It's easy to turn that into a scare story, and some journalists may be tempted to do this so they can get out of work in time for happy hour. But the reality is more complicated. It shows how medical studies can be misinterpreted.
First, many people reading this will conclude that if your risk without drinking is 12 percent, then drinking will push it up by an additional 15 percent to 27 percent. This is wrong. Your new risk would be 13.8 percent.
Beyond that, the average risk is not the same as the risk if you abstain.

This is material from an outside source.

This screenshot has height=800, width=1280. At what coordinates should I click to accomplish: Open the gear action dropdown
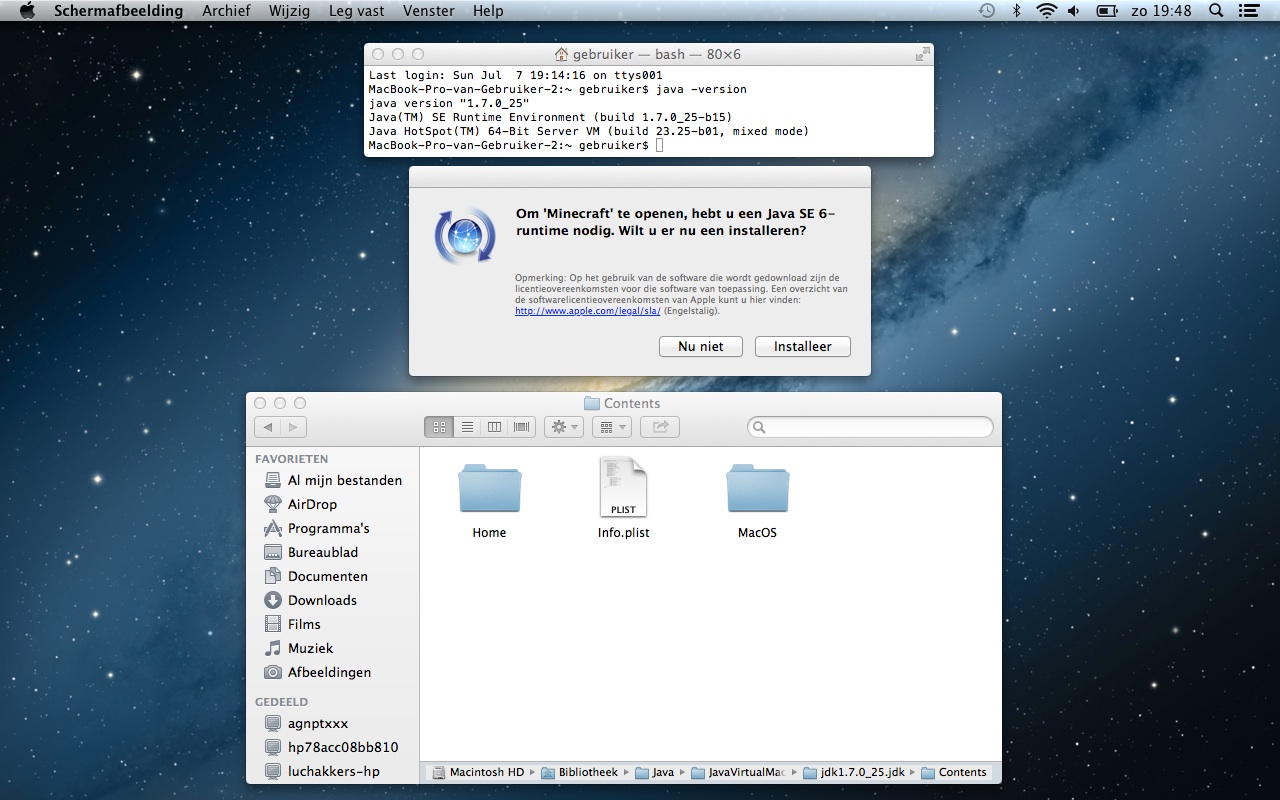pos(563,427)
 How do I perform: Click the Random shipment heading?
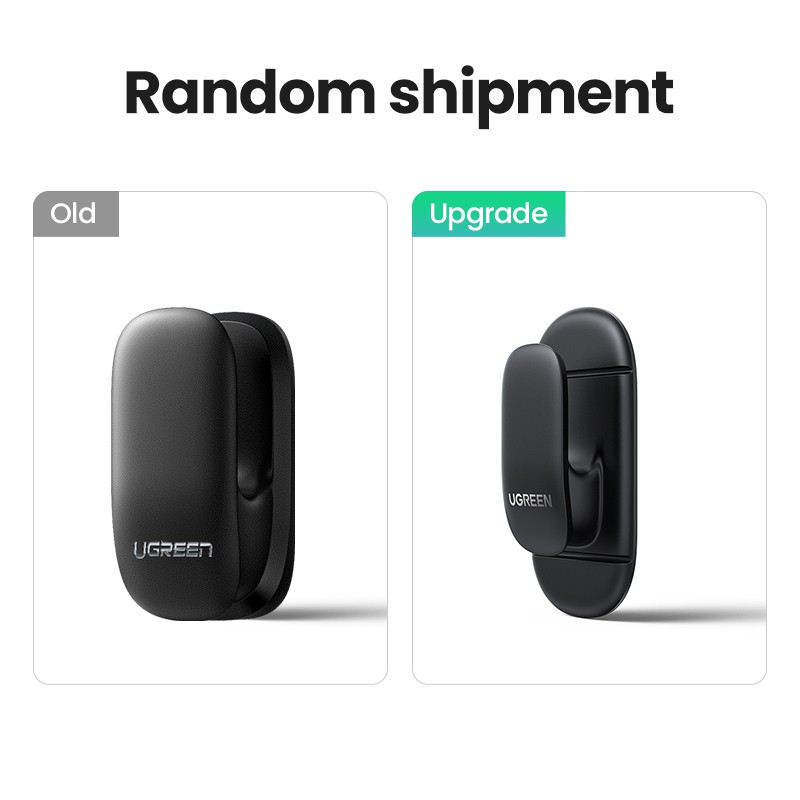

Average risk folds in everyone - including women with high-risk genetic mutations and those who spend each night in bars pounding cosmopolitans.

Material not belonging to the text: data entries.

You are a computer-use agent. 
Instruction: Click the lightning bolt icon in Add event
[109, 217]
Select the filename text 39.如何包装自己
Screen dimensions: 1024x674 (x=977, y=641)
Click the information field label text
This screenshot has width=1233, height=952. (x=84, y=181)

Therefore, it might make more sense to say that if you drink an average amount, you still face an average risk, while teetotalers would have a reduced risk.
In an editorial for the journal, Steven Narod of the Women's College Research Institute in Toronto put it in terms of a 10-year risk for getting breast cancer; it would go from 2.8 percent for nondrinkers to 3.5 percent for those having one drink a day and 4.1 percent for those taking two or more drinks a day.
To complicate things further, the study can't specify whether the risk comes from drinking earlier or later in life. So Narod finds "there is no data to provide assurance that giving up alcohol will reduce breast cancer risk."
That's because the damage might already be done from decades of past drinking. There really aren't any data on women who used to drink and then quit.
Finally, drinking is a trade-off, Narod wrote. Giving up alcohol means forgoing the possible benefits of an occasional glass of red wine for heart health. Now that alone could drive a woman to drink.